Сомитогенез является отличительной чертой эмбрионального развития позвоночных. В течение многих лет исследователи изучали этот процесс в различных организмах, используя широкий спектр методов, охватывающих подходы ex vivo и in vitro. Тем не менее, большинство исследований по-прежнему полагаются на анализ данных двумерной (2D) визуализации, что ограничивает надлежащую оценку процесса развития, такого как осевое расширение и сомитогенез, включающий высокодинамические взаимодействия в сложном 3D-пространстве. Здесь мы описываем методы, которые позволяют мышам получать изображения в реальном времени, обрабатывать наборы данных, визуализировать и анализировать в 3D и 4D для изучения клеток (например, нейромезодермальных предшественников), участвующих в этих процессах развития. Мы также предоставляем пошаговый протокол для оптической проекционной томографии и полноразмерной иммунофлуоресцентной микроскопии у эмбрионов мышей (от подготовки образцов до получения изображений) и показываем конвейер, который мы разработали для обработки и визуализации данных 3D-изображений. Мы расширяем использование некоторых из этих методов и выделяем специфические особенности различного доступного программного обеспечения (например, Fiji/ImageJ, Drishti, Amira и Imaris), которые могут быть использованы для улучшения нашего текущего понимания осевого расширения и формирования сомита (например, 3D-реконструкции). В целом, описанные здесь методы подчеркивают важность визуализации и анализа 3D-данных в биологии развития и могут помочь другим исследователям лучше рассматривать данные 3D и 4D изображений в контексте осевого расширения и сегментации позвоночных. Наконец, в работе также используются новые инструменты для облегчения обучения эмбриональному развитию позвоночных.

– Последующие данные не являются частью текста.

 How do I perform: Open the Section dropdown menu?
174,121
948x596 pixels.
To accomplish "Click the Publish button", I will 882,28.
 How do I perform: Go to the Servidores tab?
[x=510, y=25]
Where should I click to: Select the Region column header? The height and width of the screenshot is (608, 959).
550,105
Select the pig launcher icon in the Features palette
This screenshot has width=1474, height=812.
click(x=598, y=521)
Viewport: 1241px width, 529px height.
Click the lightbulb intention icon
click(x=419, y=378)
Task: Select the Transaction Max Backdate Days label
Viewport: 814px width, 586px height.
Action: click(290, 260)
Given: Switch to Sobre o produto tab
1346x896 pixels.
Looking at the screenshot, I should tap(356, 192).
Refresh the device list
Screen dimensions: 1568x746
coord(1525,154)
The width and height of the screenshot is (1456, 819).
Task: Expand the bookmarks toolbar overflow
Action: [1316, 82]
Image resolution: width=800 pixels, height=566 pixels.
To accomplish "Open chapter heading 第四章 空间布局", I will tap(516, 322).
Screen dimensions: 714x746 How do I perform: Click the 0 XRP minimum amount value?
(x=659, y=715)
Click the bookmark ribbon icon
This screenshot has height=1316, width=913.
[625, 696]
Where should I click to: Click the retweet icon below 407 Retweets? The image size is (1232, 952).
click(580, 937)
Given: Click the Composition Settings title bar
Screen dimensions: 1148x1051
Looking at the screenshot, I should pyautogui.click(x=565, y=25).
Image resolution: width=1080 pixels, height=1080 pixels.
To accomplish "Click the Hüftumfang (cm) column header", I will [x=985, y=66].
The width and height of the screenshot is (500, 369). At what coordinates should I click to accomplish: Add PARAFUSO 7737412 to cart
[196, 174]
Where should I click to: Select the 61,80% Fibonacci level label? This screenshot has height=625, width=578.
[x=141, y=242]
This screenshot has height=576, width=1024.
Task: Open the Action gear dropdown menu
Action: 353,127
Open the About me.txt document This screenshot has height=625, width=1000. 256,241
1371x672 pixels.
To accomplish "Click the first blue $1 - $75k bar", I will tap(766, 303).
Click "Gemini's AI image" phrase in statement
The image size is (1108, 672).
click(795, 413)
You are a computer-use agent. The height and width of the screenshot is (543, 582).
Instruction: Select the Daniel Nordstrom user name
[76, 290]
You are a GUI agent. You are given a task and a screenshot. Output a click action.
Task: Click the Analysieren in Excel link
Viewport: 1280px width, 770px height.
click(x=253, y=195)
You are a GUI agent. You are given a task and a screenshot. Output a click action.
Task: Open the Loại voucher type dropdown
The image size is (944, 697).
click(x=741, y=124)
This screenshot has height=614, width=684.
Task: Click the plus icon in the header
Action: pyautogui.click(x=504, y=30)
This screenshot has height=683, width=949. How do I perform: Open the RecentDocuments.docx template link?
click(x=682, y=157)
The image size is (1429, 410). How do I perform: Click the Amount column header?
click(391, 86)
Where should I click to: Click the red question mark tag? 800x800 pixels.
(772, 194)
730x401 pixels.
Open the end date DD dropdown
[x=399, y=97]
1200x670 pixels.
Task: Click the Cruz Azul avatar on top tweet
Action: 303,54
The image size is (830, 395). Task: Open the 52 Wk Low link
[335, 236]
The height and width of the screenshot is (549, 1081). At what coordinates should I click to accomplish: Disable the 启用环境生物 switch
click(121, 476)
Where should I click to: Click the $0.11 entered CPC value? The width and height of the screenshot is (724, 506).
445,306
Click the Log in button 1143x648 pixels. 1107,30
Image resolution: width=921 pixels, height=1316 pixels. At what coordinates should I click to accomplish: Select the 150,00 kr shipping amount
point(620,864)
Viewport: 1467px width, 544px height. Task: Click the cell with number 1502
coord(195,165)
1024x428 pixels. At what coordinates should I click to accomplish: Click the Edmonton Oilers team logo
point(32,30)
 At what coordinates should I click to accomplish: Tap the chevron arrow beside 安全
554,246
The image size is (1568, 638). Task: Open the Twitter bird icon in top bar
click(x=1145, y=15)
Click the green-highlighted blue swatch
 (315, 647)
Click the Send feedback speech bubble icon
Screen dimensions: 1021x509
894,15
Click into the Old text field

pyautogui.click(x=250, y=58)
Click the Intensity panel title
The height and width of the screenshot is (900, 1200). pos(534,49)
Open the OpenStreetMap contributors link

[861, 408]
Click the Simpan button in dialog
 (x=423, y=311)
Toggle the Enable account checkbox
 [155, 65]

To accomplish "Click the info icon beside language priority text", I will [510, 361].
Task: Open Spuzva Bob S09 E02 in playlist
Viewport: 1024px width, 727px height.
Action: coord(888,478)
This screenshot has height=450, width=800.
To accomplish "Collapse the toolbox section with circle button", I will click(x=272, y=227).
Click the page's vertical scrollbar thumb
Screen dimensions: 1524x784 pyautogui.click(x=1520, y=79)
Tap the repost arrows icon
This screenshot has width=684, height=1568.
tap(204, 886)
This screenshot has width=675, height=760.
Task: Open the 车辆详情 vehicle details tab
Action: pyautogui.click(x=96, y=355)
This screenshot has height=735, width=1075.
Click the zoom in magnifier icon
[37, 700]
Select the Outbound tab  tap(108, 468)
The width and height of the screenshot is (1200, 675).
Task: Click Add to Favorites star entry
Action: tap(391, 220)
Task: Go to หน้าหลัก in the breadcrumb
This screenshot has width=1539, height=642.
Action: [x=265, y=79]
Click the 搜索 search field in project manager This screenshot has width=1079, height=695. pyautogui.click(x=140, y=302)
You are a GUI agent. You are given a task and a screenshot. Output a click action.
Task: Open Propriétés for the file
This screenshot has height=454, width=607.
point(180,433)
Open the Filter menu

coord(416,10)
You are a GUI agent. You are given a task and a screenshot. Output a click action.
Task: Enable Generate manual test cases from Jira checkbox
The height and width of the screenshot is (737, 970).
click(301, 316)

Формирование оси тела позвоночных является очень сложным и динамичным процессом, происходящим во время эмбрионального развития. В конце гаструляции [у мыши, около эмбрионального дня (E) 8,0], группа клеток-предшественников эпибластов, известных как нейромезодермальные предшественники (NMP), становится ключевым фактором осевого расширения в последовательности голова-хвост, генерируя нервную трубку и параксиальные мезодермальные ткани во время формирования шеи, туловища и хвоста 1,2,3,4 . Интересно, что положение, которое эти НМП занимают в каудальном эпибласте, по-видимому, играет ключевую роль в принятии решения о дифференциации в мезодерму или нейроэктодерму5. Хотя в настоящее время у нас нет точного молекулярного отпечатка для NMP, эти клетки, как правило, считаются коэкспрессирующими T (Brachyury) и Sox2 5,6. Точные механизмы, регулирующие судьбоносные решения NMP (т. Е. Принимают ли они нейронные или мезодермальные пути), только начинают точно определяться. Экспрессия Tbx6 в области примитивной полосы является ранним маркером решения судьбы NMP, так как этот ген участвует в индукции и спецификации мезодермы 6,7. Интересно, что ранние клетки мезодермы, по-видимому, экспрессируют высокие уровни Epha18 и передачи сигналов Wnt / β-катенина, а также Msgn1 также играют важную роль в дифференцировке параксиальной мезодермы и образовании сомита 9,10. Полный пространственно-временной анализ НМП на уровне одной клетки, безусловно, будет способствовать полному пониманию молекулярных механизмов, контролирующих спецификацию мезодермы.
Образование сомитов (предшественников позвонков) является ключевой особенностью позвоночных. Во время осевого удлинения параксиальная мезодерма сегментируется в ряд двусторонних повторяющихся единиц, известных как сомиты. Количество сомитов и время, необходимое для формирования новых сегментов, варьируется у видов11,12. Сомитогенез включает периодические сигнальные колебания (известные как «часы сегментации»), которые могут наблюдаться циклической экспрессией нескольких генов сигнальных путей Notch, Wnt и Fgf в пресомитической мезодерме (например, Lfng)11,12. Современная модель сомитогенеза также постулирует существование «волнового фронта созревания», серии сложных сигнальных градиентов, включающих передачу сигналов Fgf, Wnt и ретиноевой кислоты, которые определяют положение задней границы каждого нового сомита. Поэтому скоординированное взаимодействие между «часами сегментации» и «волновым фронтом созревания» имеет основополагающее значение для генерации этих модулей-предшественников позвонков, поскольку возмущения в этих ключевых морфогенетических процессах могут привести к эмбриональной летальности или к образованию врожденных пороков развития (например, сколиоза)13,14,15.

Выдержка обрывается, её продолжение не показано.